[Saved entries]
'''
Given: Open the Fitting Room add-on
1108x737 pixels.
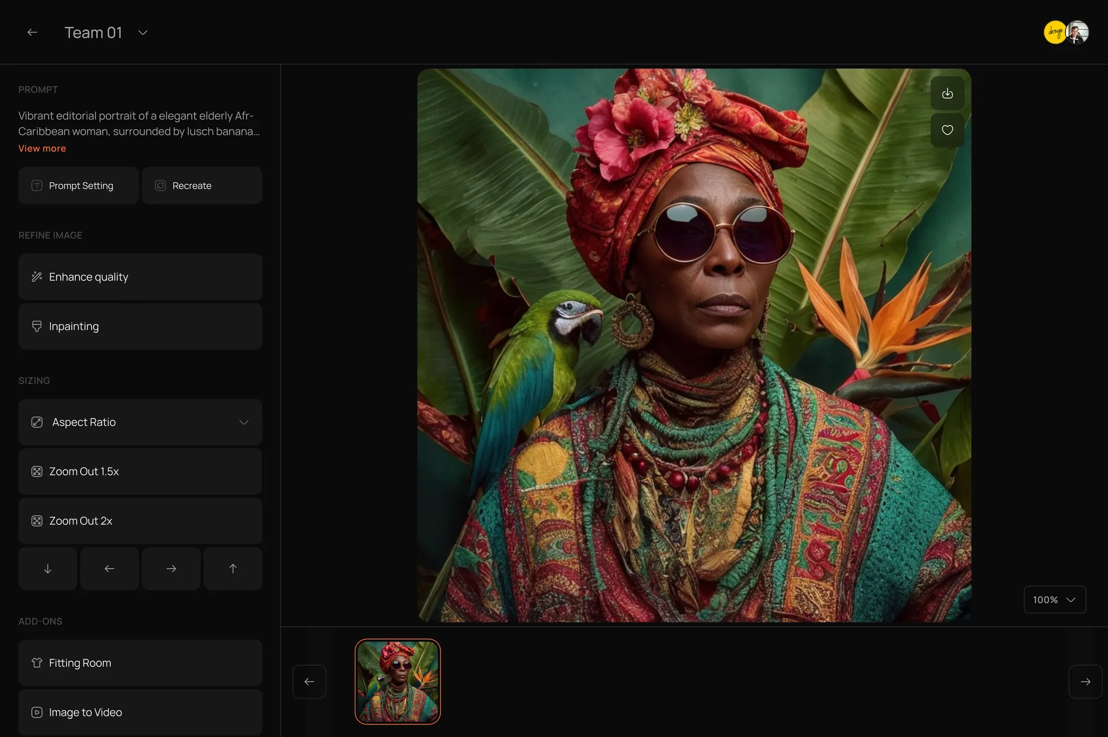Looking at the screenshot, I should (140, 663).
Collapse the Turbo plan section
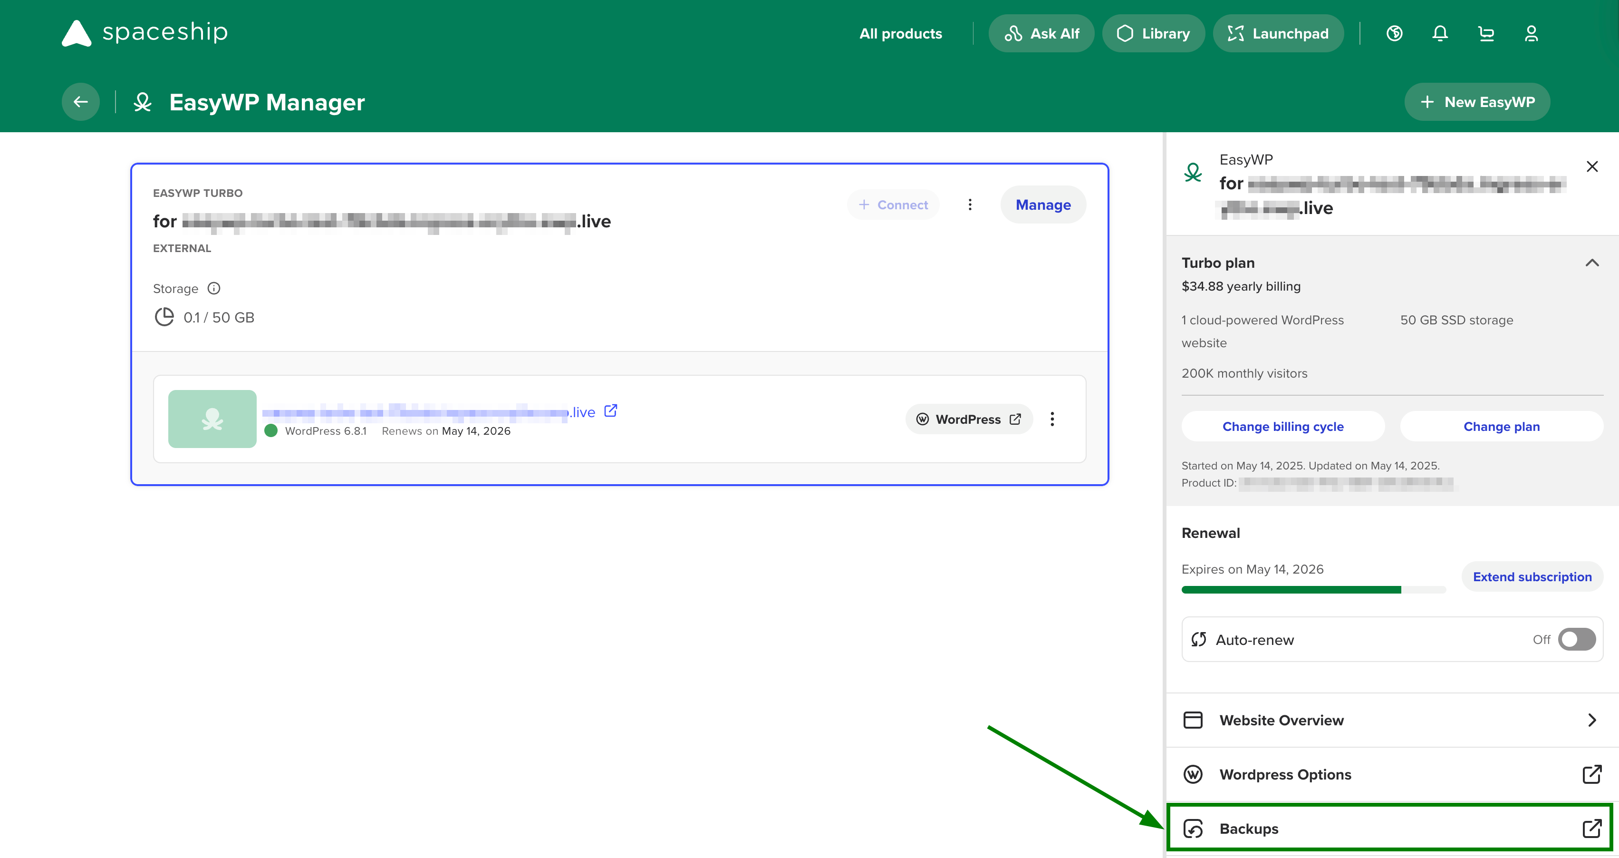The image size is (1619, 858). (1591, 263)
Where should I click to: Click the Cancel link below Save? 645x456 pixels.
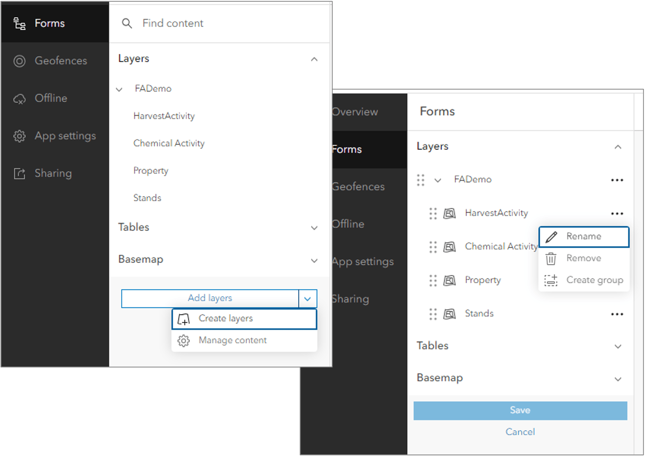520,432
'''
» Activity:
If any image appears in the entries, omit it and return the rest verbatim.

» Answer section:
Given: Open the Fitting Room add-on
1108x737 pixels.
Looking at the screenshot, I should (140, 663).
Collapse the Turbo plan section
The image size is (1619, 858). (1591, 263)
Where should I click to: Click the Cancel link below Save? 645x456 pixels.
520,432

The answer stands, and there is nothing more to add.